=== INFORMATION GIVEN ===
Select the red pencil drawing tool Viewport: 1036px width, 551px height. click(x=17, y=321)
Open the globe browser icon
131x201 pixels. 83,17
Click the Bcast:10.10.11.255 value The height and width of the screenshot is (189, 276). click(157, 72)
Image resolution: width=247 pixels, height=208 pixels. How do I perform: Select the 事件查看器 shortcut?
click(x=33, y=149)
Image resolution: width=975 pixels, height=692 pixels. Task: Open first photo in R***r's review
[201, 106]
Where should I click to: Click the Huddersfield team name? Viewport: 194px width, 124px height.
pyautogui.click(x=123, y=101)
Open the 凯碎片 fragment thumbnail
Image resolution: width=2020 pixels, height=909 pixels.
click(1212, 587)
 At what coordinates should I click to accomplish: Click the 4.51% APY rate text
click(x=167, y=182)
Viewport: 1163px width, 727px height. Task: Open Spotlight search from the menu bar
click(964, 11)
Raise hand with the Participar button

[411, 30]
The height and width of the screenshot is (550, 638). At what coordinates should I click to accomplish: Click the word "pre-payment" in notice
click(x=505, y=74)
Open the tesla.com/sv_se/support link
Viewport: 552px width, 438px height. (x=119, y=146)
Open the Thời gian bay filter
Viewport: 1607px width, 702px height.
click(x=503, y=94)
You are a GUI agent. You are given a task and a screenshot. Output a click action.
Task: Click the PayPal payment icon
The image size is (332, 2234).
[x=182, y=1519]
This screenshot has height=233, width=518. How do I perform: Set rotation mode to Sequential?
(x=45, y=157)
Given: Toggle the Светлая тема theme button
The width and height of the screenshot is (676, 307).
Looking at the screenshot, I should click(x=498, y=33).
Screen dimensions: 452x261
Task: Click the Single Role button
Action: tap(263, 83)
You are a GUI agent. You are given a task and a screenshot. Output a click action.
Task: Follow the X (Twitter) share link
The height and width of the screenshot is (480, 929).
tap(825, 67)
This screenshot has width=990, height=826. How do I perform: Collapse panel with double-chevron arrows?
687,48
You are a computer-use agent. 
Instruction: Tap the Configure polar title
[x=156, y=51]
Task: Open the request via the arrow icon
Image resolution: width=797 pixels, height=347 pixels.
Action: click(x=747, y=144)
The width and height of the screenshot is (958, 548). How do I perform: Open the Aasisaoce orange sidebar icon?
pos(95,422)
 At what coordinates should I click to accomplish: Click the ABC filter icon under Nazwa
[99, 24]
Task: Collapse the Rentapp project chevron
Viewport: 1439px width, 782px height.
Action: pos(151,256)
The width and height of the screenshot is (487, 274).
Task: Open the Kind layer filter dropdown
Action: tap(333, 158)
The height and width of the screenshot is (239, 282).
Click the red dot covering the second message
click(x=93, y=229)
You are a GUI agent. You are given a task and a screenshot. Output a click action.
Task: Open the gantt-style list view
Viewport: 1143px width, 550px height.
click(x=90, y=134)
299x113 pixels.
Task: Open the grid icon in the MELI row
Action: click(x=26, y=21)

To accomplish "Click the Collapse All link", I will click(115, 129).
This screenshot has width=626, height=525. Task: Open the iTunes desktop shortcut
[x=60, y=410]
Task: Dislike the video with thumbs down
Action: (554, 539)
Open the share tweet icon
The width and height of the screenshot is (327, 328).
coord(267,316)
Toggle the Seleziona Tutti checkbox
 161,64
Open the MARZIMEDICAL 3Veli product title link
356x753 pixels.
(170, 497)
===
• [DIRECTIONS]: What you write must be the entries restated word for word, from the opening line through the one holding "Given: Toggle the Светлая тема theme button", with nothing else.

• [FINAL ANSWER]:
Select the red pencil drawing tool Viewport: 1036px width, 551px height. click(x=17, y=321)
Open the globe browser icon
131x201 pixels. 83,17
Click the Bcast:10.10.11.255 value The height and width of the screenshot is (189, 276). click(157, 72)
Image resolution: width=247 pixels, height=208 pixels. How do I perform: Select the 事件查看器 shortcut?
click(x=33, y=149)
Image resolution: width=975 pixels, height=692 pixels. Task: Open first photo in R***r's review
[201, 106]
Where should I click to: Click the Huddersfield team name? Viewport: 194px width, 124px height.
pyautogui.click(x=123, y=101)
Open the 凯碎片 fragment thumbnail
Image resolution: width=2020 pixels, height=909 pixels.
click(1212, 587)
 At what coordinates should I click to accomplish: Click the 4.51% APY rate text
click(x=167, y=182)
Viewport: 1163px width, 727px height. Task: Open Spotlight search from the menu bar
click(964, 11)
Raise hand with the Participar button

[411, 30]
The height and width of the screenshot is (550, 638). At what coordinates should I click to accomplish: Click the word "pre-payment" in notice
click(x=505, y=74)
Open the tesla.com/sv_se/support link
Viewport: 552px width, 438px height. (x=119, y=146)
Open the Thời gian bay filter
Viewport: 1607px width, 702px height.
click(x=503, y=94)
You are a GUI agent. You are given a task and a screenshot. Output a click action.
Task: Click the PayPal payment icon
The image size is (332, 2234).
[x=182, y=1519]
This screenshot has height=233, width=518. How do I perform: Set rotation mode to Sequential?
(x=45, y=157)
Given: Toggle the Светлая тема theme button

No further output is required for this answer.